KUALA LUMPUR: KIP Real Estate Investment Trust (REIT) is looking to diversify upstream into logistics or warehouse assets, said KIP REIT Management Sdn Bhd managing director Datuk Chew Lak Seong.

However, he stressed that nothing is firm yet.

Chew explained that the REIT will be exploring options to increase its revenue stream from other sectors, as well as to diversify risks.

“We intend to be still relevant to our business sector — the retail sector — as we understand our sector best and will be more comfortable. We are still just exploring. We are very cautious as the uncertainty is still there,” he told a press conference yesterday.

Going forward, in a bid to boost its total assets under management (AUM) to RM2 billion, the REIT is planning to purchase an asset in Kota Warisan, Sepang, for which it has the first right of refusal up to financial year ending June 30, 2019 (FY19), from its promoter KIP Group of Companies.

Chew explained that the purchase will only be made if the asset’s occupancy rate reaches 85%, from 70% currently. “85% [occupancy rate] will provide a more steady income stream,” he added.

However, Chew noted that the purchase negotiation has not started.

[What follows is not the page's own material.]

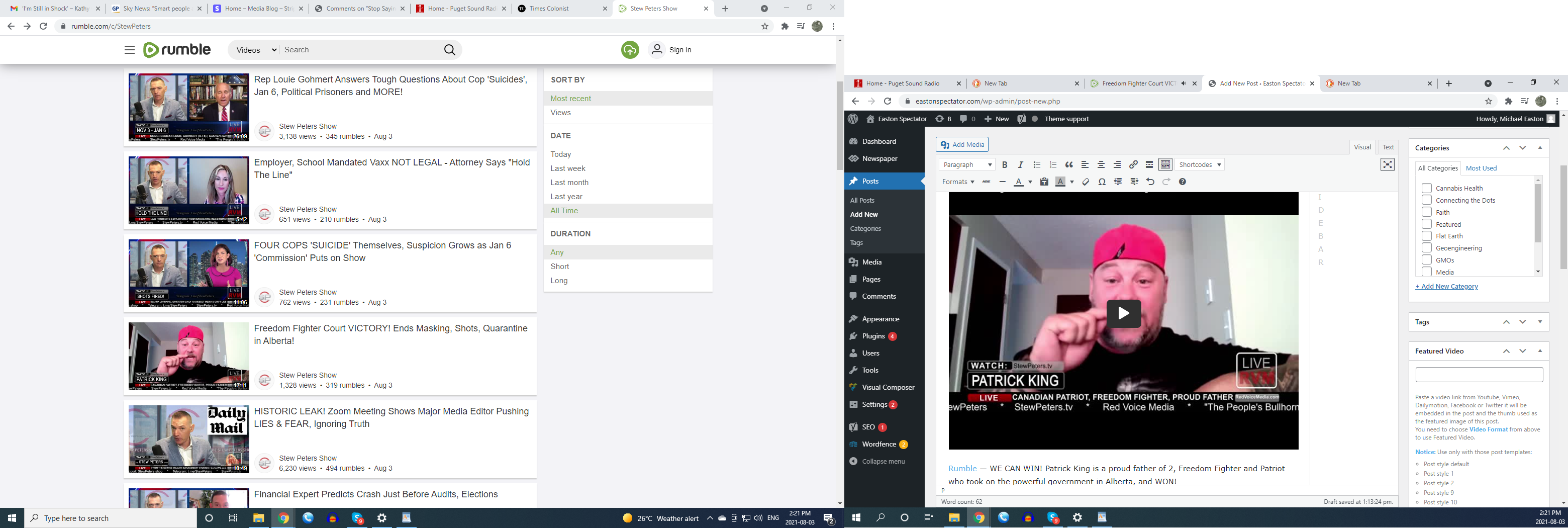Select the Geoengineering category checkbox

[1426, 248]
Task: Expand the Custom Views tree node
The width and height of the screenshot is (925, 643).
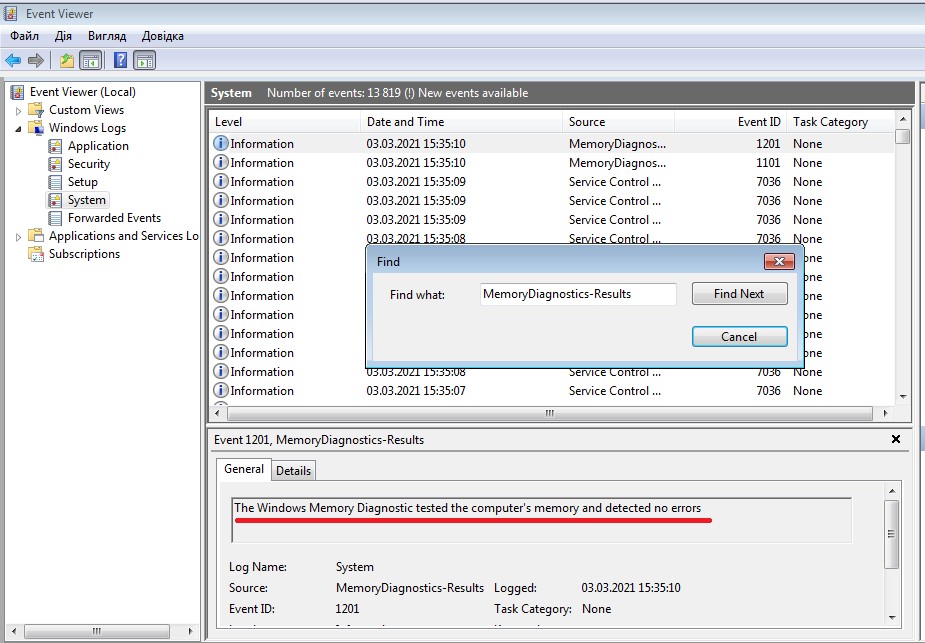Action: tap(18, 110)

He declined to reveal the purchase price.

Additionally, KIP REIT which targets the mass market, is looking to acquire other assets in suburban areas to avoid competition in the city.

“We still have some pipeline projects. If the yield is okay, we will inject into the REIT. We are on the lookout for acquisitions. Probably with our pipeline, we will do over RM1 billion [of our total AUM], but we are still looking for quality acquisitions,” said Chew.

He added that the REIT has a total occupancy rate of about 88% and expects it to gradually increase.

Meanwhile, Chew explained that unlike shopping malls, the REIT’s rental renewals are short- to mid-term. With about 1,000 tenants, Chew said the REIT is looking at a rental reversion of about 2% to 3% per year.

Chew said KIP REIT will now be focusing on assessing its tenant mix for it to be reflective of the current market demand.

As at March 31, 2018, KIP REIT’s total AUM stood at RM610.4 million.

Yesterday, the REIT announced its partnership with Pekat Solar Sdn Bhd for a 25-year green initiative through the installation of photovoltaic (PV) systems on six of KIP REIT’s assets for a total of 2,730 kilowatts of solar PV systems, which will cost about RM9.56 million.

The initiative will be jointly owned by KIP REIT and Pekat on an 80:20 basis, whereby KIP REIT will be funding RM7.64 million via bank borrowings. This will then increase the REIT’s gearing to 16% from about 14% currently.

With a target to complete the installation in five months, Chew said the REIT would be able to save a total of RM26.4 million worth of electricity cost, which leads to an increase in its net property income (NPI).

KIP REIT posted a NPI of RM10.36 million in the third financial quarter ended March 31, 2018 (3QFY18).

Net profit for 3QFY18 stood at RM8.85 million on revenue of RM15.67 million. Earnings per unit was 1.75 sen.

In a filing with Bursa Malaysia yesterday, KIP REIT also declared a third interim distribution per unit of 1.78 sen, amounting to RM8.99 million, for FY18, payable on May 25.

For the cumulative nine months (9MFY18), KIP REIT posted a NPI of RM30.8 million, while net profit came in at RM25.21 million. Revenue stood at RM46.65 million

“This quarter’s results is very important to us as it gives us a full 12 months of financial track record to prove ourselves. We are proud to say that we have exceeded expectations with our exemplary performance which allowed us to distribute 6.95 sen per unit for the past 12 months,” said Chew in a separate statement.